Síndrome premenstrual: 6 estrategias (muy sencillas) para sentirte mejor

síndrome premenstrualAlrededor del 75% de las mujeres (más del 80% según algunas fuentes) padece el síndrome premenstrual (SPM) a lo largo de su vida fértil y, de ellas, en un 20-40%  estos síntomas pueden llegar a ser muy incapacitantes. La doctora Ellen W. Freeman, de los Departamentos de Obstetricia y Ginecología y Psiquiatría de la Escuela de Salud de la Universidad de Pennsylvania (EEUU) explica que “estos síntomas pueden aparecer en cualquier momento entre la pubertad y la menopausia, y suelen empeorar debido a factores como la edad o el estrés. La herencia también puede jugar un papel importante: si una madre o hermana sufre SPM hay más posibilidades de padecerlo”.

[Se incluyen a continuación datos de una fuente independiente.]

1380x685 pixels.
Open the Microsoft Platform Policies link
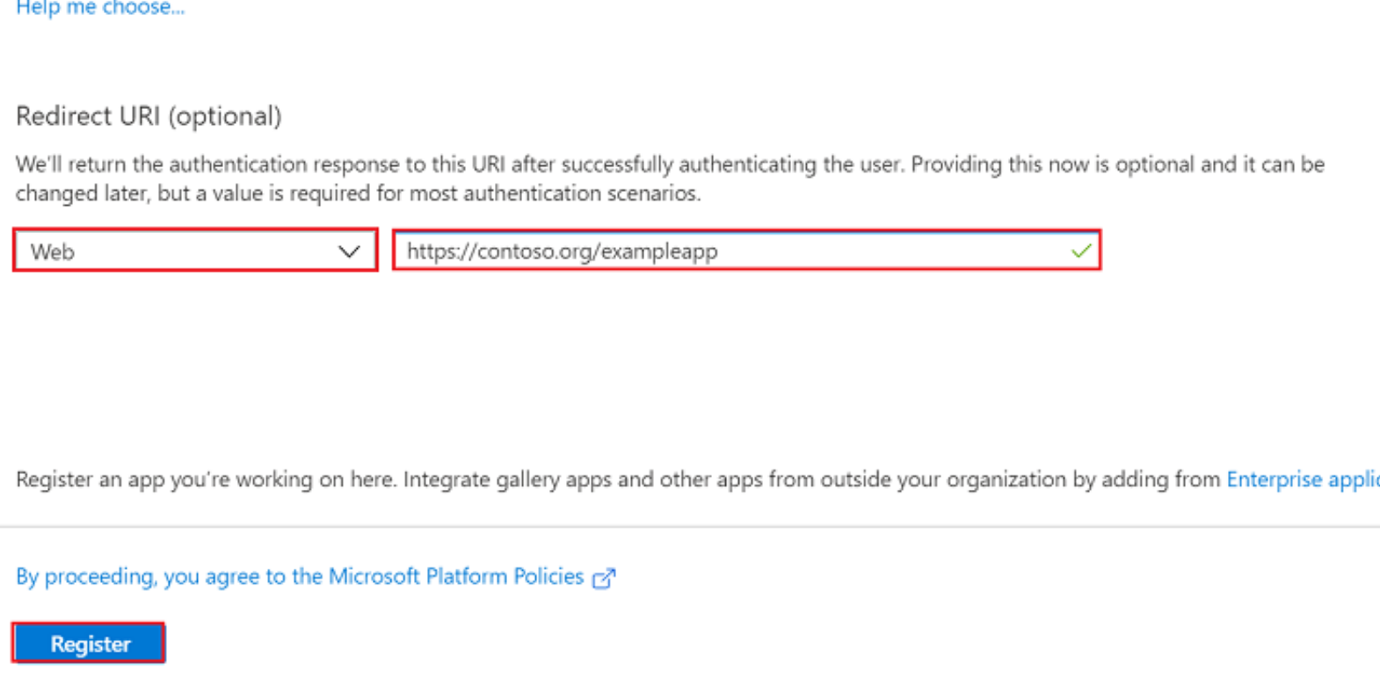click(455, 576)
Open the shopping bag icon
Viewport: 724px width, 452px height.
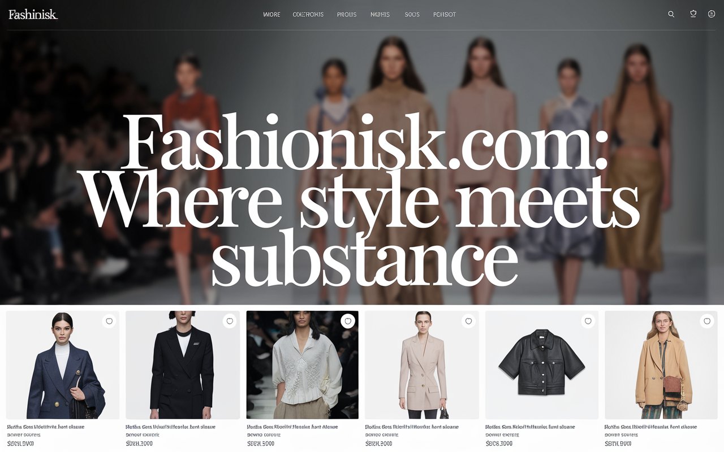pos(693,14)
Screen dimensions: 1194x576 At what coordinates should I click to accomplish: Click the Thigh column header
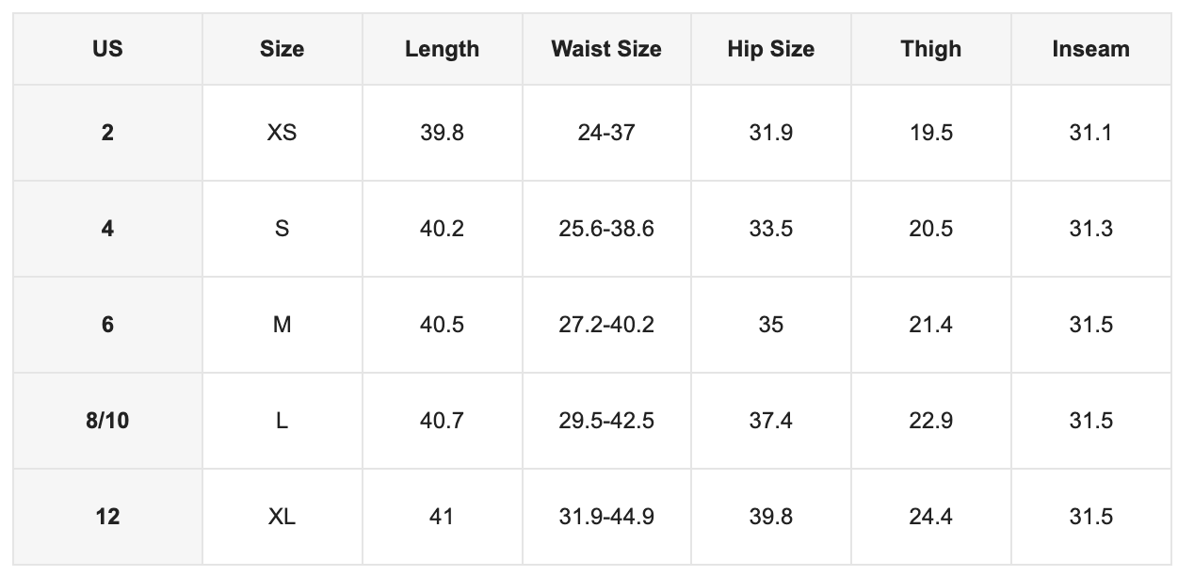pos(930,49)
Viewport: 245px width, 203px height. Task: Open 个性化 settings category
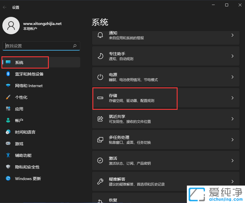[x=21, y=97]
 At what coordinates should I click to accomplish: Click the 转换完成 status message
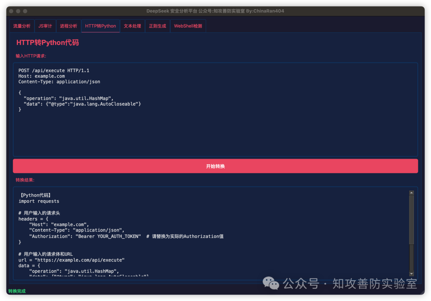coord(17,291)
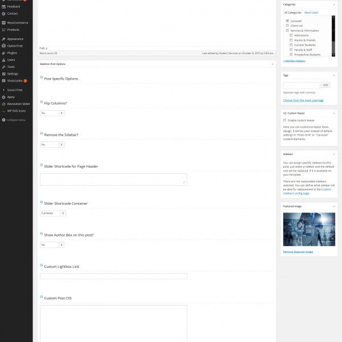The image size is (342, 342).
Task: Check the Client List category
Action: pyautogui.click(x=287, y=26)
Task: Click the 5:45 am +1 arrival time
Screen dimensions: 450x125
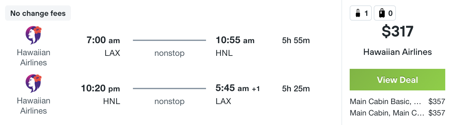Action: 238,89
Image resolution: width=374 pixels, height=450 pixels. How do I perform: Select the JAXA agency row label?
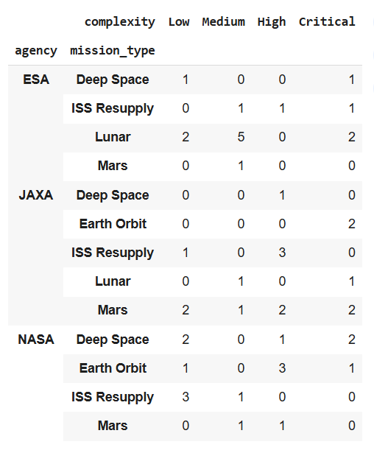[x=36, y=195]
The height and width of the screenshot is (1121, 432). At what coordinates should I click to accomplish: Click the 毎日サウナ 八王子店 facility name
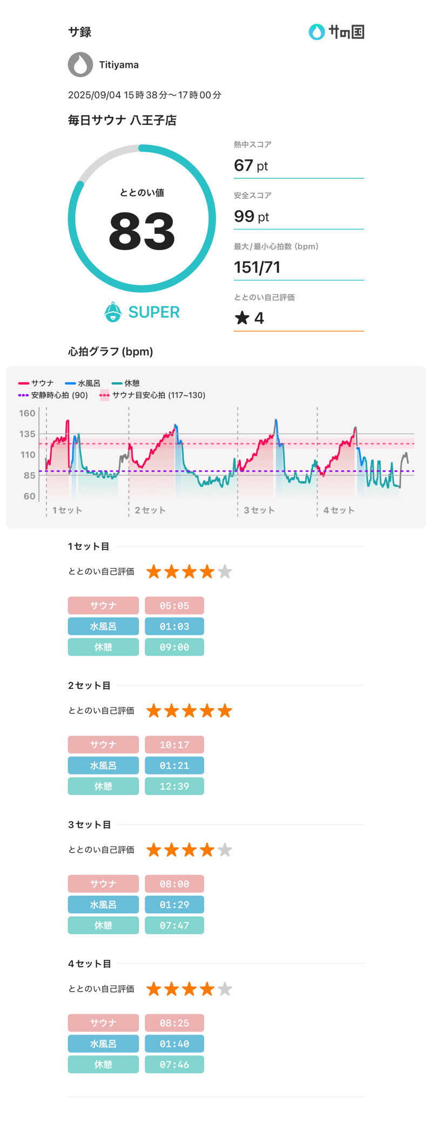[x=122, y=120]
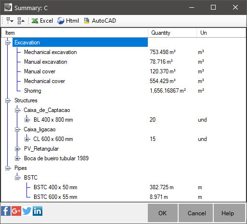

Los síntomas más frecuentes que dan lugar a este síndrome son: inflamación y dolor en la zona de los pechos; distensión abdominal y aumento de peso; dolor (de cabeza, de articulaciones); acné; aumento de las ganas de comer; malestar general (en algunos casos, similar al de una gripe); irritabilidad; cambios de humor, crisis de llanto y depresión.

La mala noticia es que detrás de toda esta sintomatología se encuentran las hormonas, de ahí que estas molestias no resulten fáciles de prevenir (y, además, no siempre se presentan los mismos síntomas ni con la misma intensidad, ni siquiera en la misma mujer). La buena, que el SPM es temporal, fácilmente reconocible y que hay algunas estrategias que pueden ayudar a hacerlo más llevadero:

1-Un remedio de la abuela (infalible): el calor. La aplicación local de calor (bolsa de agua, manta eléctrica o parches) es una de las soluciones más efectivas para aliviar el dolor, relajar los músculos y aumentar la circulación sanguínea, lo que ayuda a contrarrestar la acción de la prostaglandina (una hormona que favorece la retención y la hinchazón).

2-Tentempiés frecuentes. En los días previos a la menstruación tienden a disminuir los niveles de glucosa en sangre. Como consecuencia de ello se segregan mayores cantidades de cortisol (la hormona del estrés) lo que, además de aumentar el nerviosismo, incrementa la apetencia de alimentos “engordantes” como el dulce. Para evitarlo, ingiere al menos cada cuatro horas pequeños tentempiés (frutas, cereales), para mantener la glucosa estable.

3-Menos café, más infusiones. Algunos remedios  herbales, como el diente de león, combaten la retención de líquidos sin los riesgos que supone la ingesta de diuréticos. Puedes tomarlo en infusión (una cada 3 horas) o en forma de cápsulas.

4-Vigila de cerca tus patrones de sueño. Uno de los síntomas más típicos del SPM es la tendencia al insomnio, lo que produce el efecto de la “pescadilla que se muerde la cola”: el juego hormonal te impide dormir y, a la vez, la fatiga producida por las noches en blanco exacerba los síntomas. Para combatirlo, intenta respetar unos horarios de acostarte y levantarte y recurre a remedios naturales como la amapola, la pasiflora o el espino albar.

5-“Deshínchate” con prímula. Varios estudios han confirmado que el aceite de prímula (aplicado de forma tópica o consumido en perlas)  y los suplementos ricos en vitamina E (como el germen de trigo) alivian el dolor de mamas asociado al síndrome premenstrual. Otra medida que puede aliviar es utilizar en esos días un sujetador cuya talla y forma se adapte mejor a las características de los senos en este momento, y, en caso de que haya dolor y sensación de tirantez, aplicar geles tópicos formulados a base de progesterona (de venta en farmacia).

6-Muy importante: lleva un diario. En muchas mujeres los efectos del síndrome premenstrual son tales que aquellos días del mes en los que lo experimentan se sienten realmente incapacitadas para realizar con normalidad sus tareas cotidianas. De ahí la importancia de controlar con la mayor exactitud posible todas las fases del ciclo . Para ello, los expertos aconsejan apuntar en una agenda o calendario aquellos días en los que se experimentan los síntomas y llevar un registro durante al menos tres meses para así identificar mejor la periodicidad e intensidad con la que éstos se presentan y, en la medida de lo posible, adaptar el ritmo de vida, por ejemplo, programando aquellas obligaciones que resulten más agotadoras y estresantes (o que precisen de altas dosis de temple y diplomacia) para la semana posterior a la menstruación. En la página web del Colegio Americano de Obstetras y Ginecólogos (ACOG) puedes encontrar una plantilla muy útil para elaborar este diario.